Firaxis was too concerned about alienating players of previous titles in the Civilization series when creating the most recent, science-fiction themed entry, Beyond Earth, the game's lead designers said during an open and honest retrospective on the PC game at GDC 2015 in San Francisco today. "We should have been more audacious," said Will Miller, co-lead designer on the game.
David McDonough, Miller's co-lead designer, agreed: "In moving Civilization from a historical setting to a science fiction setting we had a real opportunity to do things differently. But we were too conservative." McDonough ascribed this conservatism to the team's anxiety about alienating long-term players of the series, "We wanted to find a compromise between the game being like Civilization V and something entirely new. But in the end we were caught between the two poles. This left players feeling a little short-changed and flat, especially with aspects of the sci-fi that we kept close to our chest."
Miller gave the example of the diplomacy system as an area of the game which was borrowed from previous Civilization titles, but which failed to work in the game's new sci-fi context. "The diplomacy system is when a famous historical leader pops up and engages with the player directly," he said. "We figured it would work exactly the same in our game, but because we didn't have the historical foundation for the game, the system didn't work." Miller claimed that the psychology of interacting with historical figures is different to that of interacting with fictional leader, and the leaders Firaxis wrote for the game weren't strong enough to carry the mechanic. "If we could go back we would provide players with more fiction to hold onto," he said. "We actually wrote a lot of this material, but we held it back from the game."
McDonough also talked about how the way that Firaxis operates caused some problems for the design team. "The studio doesn't grow and shrink as projects come and go," he said. "We keep a steady staff." He explained that this way of operating offers employees security, and allows the studio to prepare art and code even when there isn't a live project. "But this meant that the design remained gooey for a while, even while art and programming were steaming ahead. It’s a testament to their skill that they managed to pull off a terrific game despite the burden of having to change so much to accommodate the changing game design."

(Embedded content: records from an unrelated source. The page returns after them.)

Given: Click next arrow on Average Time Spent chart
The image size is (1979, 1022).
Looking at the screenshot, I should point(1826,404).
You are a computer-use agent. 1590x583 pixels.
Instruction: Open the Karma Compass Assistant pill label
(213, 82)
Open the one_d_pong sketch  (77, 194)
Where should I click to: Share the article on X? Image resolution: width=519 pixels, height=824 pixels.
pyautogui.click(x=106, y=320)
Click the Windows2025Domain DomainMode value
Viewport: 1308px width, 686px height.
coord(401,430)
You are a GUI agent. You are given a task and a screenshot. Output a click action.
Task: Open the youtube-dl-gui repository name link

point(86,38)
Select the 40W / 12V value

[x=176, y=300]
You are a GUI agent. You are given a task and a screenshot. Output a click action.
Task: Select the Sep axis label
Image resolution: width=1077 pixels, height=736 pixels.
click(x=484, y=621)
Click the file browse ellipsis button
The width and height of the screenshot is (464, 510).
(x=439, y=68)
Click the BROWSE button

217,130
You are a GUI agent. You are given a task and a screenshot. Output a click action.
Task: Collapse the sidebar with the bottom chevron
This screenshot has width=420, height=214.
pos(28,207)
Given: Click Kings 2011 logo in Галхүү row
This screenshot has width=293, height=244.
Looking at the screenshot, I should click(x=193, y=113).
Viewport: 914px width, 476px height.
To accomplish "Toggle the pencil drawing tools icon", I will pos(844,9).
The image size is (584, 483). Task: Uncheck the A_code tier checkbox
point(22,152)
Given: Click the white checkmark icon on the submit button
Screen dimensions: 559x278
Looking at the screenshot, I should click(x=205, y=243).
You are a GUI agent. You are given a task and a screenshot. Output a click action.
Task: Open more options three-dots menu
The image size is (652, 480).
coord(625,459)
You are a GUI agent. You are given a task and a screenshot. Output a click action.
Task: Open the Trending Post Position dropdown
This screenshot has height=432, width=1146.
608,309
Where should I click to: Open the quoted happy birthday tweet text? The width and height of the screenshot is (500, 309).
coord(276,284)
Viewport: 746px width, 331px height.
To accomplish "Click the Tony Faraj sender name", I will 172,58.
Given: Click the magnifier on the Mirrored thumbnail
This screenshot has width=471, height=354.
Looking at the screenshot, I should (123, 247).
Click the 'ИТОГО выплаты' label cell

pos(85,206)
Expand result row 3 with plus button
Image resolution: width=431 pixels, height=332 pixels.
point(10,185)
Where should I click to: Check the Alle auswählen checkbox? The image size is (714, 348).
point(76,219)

The pair also explained that it was a mistake to not run an Open Beta phase for the game, during which they could have gained valuable feedback from players before final release. Miller gave the example of "Wonders" as an area of the game that would have benefited both from a more daring approach from the design team, as well as player feedback during a Beta phase. "Wonders are exclusive buildings and structures from history," he explained. "They’re things that players covet for their emotional and historical value as much as anything."
The team designed fictional wonders for Beyond Earth and simply borrowed the same underlying mechanic for them as seen in Civilization V: Brave New World. "We figured it would more or less work," said Miller. "But players complained that they were not wonderful and failed to provide a sense of awe. We'd had a perfect opportunity to bring out the sci-fi and flavor of the game that people could integrate into their own story. But we completely missed it. Here was an opportunity to allow players to do things that you could never do in a traditional Civ; but we just held ourselves back because we were too afraid."
The pair explained that these lessons have been learned and that, as Beyond Earth continues to evolve as a live game, they are working to fix what they perceive as shortcomings.